Tag Archives: data visualization

Where Have the Fish Come From?

After reading my posts on the international arms trade, a friend thought I might be interested in some data on the international trade in fish. While I know almost as little about fish as about arms, I always welcome good data. The data in question is published by the Food and Agriculture Organization (FAO) of the United Nations. The FAO also hosts FAOStat, which looks like an interesting data repository. If I can get myself a subscription to this service, it may provide the subject matter for future posts on the Mule.

But back to the fish. The first point my correspondent made was that many fish exporters are also importers. Among the top 50 importers of fish, all but 16 countries also appear in the list of the top 50 exporters. The chart below* gives an indication of the relative scale of fish imports and exports in 2006 of the top 10 importing countries. Of these big importers, only China and Denmark export even more fish than they import.
Fish Imports and Exports

Fish Trade by the Top 10 Importers (2006)

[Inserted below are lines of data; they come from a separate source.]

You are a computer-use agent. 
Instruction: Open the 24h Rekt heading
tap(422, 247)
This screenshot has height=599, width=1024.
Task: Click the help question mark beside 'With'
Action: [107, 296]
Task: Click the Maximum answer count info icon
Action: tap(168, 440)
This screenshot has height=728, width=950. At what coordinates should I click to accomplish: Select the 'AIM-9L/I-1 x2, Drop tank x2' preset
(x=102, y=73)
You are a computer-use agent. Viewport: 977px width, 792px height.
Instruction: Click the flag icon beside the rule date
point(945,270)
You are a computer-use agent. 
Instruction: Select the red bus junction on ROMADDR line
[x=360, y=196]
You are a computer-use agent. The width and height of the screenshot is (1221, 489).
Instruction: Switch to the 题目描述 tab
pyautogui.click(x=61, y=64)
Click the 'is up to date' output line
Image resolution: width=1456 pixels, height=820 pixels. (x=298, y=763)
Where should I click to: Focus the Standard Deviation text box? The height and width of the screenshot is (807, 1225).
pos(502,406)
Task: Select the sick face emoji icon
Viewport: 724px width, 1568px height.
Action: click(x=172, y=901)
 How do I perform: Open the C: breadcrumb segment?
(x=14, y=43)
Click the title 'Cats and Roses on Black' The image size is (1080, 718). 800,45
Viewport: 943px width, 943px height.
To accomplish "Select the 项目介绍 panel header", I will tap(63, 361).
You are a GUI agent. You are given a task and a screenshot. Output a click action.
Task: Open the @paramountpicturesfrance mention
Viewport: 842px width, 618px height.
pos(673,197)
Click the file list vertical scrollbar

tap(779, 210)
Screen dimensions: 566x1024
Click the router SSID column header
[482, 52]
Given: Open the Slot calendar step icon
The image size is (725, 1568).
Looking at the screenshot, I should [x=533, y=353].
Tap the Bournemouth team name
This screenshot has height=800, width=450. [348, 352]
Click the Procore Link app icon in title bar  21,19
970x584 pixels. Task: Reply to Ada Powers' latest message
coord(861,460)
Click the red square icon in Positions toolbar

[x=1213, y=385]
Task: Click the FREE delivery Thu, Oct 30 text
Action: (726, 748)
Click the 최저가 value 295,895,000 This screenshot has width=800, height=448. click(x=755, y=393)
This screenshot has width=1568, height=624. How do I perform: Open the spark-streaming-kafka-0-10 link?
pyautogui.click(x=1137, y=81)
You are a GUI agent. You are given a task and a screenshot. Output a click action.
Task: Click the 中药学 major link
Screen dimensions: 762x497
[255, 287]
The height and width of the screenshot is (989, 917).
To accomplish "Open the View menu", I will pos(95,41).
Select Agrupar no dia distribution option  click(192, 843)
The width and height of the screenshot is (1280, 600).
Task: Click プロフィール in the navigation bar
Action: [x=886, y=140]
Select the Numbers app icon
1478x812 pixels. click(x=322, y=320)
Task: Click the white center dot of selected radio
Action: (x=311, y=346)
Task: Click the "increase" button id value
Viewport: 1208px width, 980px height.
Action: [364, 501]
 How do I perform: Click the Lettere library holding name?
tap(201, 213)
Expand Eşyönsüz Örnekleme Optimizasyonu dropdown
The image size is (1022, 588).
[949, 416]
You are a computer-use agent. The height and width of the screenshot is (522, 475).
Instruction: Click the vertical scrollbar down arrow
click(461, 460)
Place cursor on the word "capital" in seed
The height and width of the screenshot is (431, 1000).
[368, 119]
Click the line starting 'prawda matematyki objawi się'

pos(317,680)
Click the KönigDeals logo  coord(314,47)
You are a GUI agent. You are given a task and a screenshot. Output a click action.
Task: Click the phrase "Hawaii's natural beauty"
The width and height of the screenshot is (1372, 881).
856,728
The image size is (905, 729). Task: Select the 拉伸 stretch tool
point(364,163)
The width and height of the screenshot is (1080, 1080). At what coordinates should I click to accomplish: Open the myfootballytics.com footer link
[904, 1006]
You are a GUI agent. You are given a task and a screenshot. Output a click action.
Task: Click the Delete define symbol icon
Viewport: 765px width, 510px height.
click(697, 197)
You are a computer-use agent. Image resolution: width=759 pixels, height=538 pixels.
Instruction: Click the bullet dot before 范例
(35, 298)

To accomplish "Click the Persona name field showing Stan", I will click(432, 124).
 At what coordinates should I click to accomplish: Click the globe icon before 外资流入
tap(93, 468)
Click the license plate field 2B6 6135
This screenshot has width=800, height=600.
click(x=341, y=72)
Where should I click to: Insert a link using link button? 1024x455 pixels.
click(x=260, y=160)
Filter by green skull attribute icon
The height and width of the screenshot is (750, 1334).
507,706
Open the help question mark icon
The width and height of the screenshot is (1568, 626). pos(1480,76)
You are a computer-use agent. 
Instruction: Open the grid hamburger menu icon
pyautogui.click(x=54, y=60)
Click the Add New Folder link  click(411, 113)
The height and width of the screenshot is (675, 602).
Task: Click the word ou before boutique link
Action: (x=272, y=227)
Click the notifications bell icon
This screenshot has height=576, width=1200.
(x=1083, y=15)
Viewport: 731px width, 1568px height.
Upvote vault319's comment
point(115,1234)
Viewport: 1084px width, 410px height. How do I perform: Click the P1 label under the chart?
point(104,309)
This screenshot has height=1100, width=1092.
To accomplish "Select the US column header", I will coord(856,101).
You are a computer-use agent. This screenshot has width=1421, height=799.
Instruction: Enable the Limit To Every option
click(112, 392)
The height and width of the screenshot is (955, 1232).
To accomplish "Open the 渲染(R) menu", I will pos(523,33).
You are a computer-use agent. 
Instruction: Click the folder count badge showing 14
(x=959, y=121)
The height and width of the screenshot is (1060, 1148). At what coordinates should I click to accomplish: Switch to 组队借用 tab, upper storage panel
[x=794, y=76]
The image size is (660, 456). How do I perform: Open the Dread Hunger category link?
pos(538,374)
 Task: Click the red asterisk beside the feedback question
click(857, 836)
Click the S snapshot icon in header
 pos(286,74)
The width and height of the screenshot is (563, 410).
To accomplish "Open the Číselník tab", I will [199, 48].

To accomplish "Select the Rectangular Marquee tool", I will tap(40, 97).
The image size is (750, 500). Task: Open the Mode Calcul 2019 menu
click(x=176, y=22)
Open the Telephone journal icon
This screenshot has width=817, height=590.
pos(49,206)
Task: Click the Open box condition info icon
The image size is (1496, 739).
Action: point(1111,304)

But the real mystery my fishy correspondent alerted me to is the difference between total worldwide imports and exports of fish. According to the figures, total worldwide imports of fish amounted to US $89.6 billion while exports only amounted to US $85.9 billion. That would appear to mean that US $3.7 billion worth of fish was imported in 2006 from nowhere! While I am sure that statistics of this kind may not be too accurate, the report does report each country’s trade figures to the nearest US $1000, so it seems to be a big difference. I speculated that some countries were not admitting to exporting whale meat to Japan, but my correspondent pointed out that whales are not fish. While the US Supreme court has ruled that tomatoes are vegetables, I do not know their view on whales, and this is probably not the answer anyway. Any theories out there, readers?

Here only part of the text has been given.